Я сел в кресло, и она приложила расческу к ножницам и стала молча стричь меня. Я наблюдал за тем, как она работает. У нее были густые каштановые волосы и хорошенькое личико с румяными щеками. Кожа у нее была гладкая, здоровая. И фигура. Просторный халатик не скрывал роскошной груди и бедер. На безымянном пальце не было кольца.
Она отошла от моего кресла за феном. Ее сотрудница что-то сказала — я не слышал слов. Мона рассмеялась. Чудесный звук, музыкальный, ясный, неподдельный, он зарождался где-то в глубине ее души, и она постепенно сдавалась, уступала смеху. Я следил за ней и видел, как веселье постепенно завладевает ее телом, и потом она полностью отдается ему.

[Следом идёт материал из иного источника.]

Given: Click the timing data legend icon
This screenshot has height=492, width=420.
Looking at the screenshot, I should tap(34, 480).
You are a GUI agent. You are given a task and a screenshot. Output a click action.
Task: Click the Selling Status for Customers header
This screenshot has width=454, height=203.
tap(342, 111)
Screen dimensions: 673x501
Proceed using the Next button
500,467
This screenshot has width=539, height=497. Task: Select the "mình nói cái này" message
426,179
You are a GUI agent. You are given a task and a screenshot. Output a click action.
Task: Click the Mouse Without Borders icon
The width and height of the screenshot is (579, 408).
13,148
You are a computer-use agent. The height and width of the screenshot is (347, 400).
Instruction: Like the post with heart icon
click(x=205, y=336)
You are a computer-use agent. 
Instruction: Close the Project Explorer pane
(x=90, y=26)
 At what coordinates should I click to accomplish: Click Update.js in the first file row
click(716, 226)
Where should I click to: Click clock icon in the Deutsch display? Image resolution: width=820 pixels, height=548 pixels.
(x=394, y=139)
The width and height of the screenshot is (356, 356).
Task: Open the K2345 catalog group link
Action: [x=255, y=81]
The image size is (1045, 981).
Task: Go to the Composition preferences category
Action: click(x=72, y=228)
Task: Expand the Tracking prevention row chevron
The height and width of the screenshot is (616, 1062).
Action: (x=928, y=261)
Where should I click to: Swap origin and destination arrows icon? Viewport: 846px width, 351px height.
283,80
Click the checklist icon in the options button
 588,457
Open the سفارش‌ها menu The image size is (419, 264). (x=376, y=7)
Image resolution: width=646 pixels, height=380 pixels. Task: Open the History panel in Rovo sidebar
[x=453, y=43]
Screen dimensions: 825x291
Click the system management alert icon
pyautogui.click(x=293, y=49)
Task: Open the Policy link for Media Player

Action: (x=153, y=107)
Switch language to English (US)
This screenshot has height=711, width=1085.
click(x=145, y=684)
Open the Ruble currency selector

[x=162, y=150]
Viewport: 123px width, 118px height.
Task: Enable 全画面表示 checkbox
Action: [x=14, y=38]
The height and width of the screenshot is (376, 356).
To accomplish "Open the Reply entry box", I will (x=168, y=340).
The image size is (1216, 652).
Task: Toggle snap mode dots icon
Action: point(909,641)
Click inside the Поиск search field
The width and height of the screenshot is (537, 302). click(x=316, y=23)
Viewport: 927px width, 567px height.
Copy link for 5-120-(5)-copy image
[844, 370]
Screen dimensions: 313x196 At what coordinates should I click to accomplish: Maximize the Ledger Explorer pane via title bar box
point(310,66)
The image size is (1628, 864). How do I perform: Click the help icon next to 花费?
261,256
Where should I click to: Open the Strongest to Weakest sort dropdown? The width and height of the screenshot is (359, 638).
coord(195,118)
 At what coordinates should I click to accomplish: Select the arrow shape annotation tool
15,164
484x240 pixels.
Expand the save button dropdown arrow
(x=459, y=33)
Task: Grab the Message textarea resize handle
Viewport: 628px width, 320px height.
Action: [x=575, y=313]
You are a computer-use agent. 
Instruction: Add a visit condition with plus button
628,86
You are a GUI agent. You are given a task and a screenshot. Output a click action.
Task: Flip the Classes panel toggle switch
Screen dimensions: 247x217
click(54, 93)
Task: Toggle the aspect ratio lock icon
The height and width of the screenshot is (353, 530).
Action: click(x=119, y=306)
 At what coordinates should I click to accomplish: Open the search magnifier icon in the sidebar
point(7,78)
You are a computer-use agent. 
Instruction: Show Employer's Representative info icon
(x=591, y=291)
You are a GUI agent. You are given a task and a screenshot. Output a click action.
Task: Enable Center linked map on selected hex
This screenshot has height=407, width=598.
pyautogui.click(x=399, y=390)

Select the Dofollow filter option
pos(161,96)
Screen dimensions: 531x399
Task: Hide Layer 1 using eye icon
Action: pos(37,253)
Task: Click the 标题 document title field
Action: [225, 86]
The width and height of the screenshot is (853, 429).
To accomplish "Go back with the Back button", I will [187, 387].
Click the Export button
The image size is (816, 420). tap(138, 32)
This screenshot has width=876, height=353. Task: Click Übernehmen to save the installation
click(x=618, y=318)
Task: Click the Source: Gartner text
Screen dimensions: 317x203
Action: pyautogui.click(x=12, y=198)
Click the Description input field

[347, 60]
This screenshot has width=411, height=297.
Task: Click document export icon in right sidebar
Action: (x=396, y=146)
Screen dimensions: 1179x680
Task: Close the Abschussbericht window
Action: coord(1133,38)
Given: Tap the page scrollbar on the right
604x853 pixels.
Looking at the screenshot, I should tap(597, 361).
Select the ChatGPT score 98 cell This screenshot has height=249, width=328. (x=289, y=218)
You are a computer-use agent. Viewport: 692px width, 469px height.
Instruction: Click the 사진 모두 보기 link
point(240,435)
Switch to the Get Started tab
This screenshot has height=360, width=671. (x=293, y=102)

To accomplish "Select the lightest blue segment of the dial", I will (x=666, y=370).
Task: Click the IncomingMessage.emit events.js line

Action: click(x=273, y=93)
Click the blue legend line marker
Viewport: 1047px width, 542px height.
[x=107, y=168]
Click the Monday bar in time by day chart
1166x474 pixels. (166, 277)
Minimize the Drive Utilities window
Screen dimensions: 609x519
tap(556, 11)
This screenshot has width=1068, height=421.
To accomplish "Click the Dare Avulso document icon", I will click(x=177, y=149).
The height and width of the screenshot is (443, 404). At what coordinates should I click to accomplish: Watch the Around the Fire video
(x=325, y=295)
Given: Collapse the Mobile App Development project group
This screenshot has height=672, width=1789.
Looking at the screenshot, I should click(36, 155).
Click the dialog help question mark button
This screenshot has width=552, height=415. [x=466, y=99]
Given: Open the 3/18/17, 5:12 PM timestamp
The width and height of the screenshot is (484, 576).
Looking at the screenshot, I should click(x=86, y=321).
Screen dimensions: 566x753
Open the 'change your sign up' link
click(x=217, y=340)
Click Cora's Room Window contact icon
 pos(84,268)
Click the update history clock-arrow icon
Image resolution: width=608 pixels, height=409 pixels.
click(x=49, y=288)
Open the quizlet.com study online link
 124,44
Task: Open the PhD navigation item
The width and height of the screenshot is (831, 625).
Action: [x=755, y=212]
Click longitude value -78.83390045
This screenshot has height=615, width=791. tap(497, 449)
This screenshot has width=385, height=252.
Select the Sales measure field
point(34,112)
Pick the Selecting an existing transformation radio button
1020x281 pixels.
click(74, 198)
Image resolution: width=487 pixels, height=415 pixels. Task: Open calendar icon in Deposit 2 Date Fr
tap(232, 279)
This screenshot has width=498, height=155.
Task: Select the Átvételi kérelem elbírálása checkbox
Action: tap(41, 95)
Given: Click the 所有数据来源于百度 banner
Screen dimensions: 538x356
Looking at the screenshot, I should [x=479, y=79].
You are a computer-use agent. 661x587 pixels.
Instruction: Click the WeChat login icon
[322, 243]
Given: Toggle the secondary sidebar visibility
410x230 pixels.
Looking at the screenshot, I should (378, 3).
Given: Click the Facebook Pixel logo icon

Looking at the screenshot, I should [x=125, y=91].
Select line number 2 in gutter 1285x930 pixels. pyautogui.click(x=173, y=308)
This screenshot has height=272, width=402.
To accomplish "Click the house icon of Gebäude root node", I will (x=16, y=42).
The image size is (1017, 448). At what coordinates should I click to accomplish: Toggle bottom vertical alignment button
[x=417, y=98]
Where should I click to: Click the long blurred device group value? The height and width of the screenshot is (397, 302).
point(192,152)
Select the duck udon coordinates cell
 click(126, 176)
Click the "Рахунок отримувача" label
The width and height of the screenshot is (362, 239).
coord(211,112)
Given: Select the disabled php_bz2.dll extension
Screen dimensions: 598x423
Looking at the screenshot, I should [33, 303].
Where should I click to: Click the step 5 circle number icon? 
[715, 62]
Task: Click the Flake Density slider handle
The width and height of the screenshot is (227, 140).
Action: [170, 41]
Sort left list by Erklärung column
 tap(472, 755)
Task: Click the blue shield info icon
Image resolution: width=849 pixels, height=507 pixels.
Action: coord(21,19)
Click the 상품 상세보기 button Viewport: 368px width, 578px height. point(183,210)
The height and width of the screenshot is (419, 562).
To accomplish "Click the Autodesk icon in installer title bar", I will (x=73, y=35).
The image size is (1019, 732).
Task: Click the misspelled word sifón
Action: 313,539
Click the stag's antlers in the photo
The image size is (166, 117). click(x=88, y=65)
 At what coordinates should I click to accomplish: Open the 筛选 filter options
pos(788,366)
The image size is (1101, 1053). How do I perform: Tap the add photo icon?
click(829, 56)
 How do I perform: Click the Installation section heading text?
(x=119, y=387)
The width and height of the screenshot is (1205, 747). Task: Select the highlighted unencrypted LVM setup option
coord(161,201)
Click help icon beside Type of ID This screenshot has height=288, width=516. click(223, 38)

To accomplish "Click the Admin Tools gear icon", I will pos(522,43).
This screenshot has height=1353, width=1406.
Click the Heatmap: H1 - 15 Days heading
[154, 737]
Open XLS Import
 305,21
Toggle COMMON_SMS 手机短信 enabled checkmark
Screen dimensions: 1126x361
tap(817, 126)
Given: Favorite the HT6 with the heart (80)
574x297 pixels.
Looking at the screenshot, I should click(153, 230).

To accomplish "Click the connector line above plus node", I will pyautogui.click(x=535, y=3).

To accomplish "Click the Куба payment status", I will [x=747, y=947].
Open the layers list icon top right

Когда она закончила стрижку, обмахнула меня и смыла волоски, я спросил, как ее зовут, и она ответила:
— Мона.
— Мона, можно в пятницу угостить вас пиццей?
— Кто вы такой?
— Меня зовут Леммер.
Она смотрела на меня две доли секунды, а потом сказала:
— Можно.
Я заехал за ней на ее квартиру на Бери-стрит, и мы поели на Эсселен-стрит. Ни я, ни она не были говорунами, но мы приятно провели время, знакомясь друг с другом. Мы оба были детьми большого города, единственными детьми в семье, которые так и не выросли.
Помню, она спросила:
— Ты так много ешь, почему же ты такой худой?
— Занимаюсь спортом.
— Каким?
— По утрам пятьдесят раз подтягиваюсь, делаю по пятьдесят отжиманий от пола и упражнений для брюшного пресса. То же самое по вечерам. И пробегаю пятьдесят километров в неделю.
— Зачем?
— Нужно для работы.
Она медленно покачала головой:
— Слава богу, что я парикмахерша!
Мне хотелось снова услышать, как она смеется. И более того: мне хотелось выжать из нее смех, хотелось стать причиной ее мелодии, потому что ее смех напоминал о счастье, довольстве, обо всем, что в мире хорошо и правильно.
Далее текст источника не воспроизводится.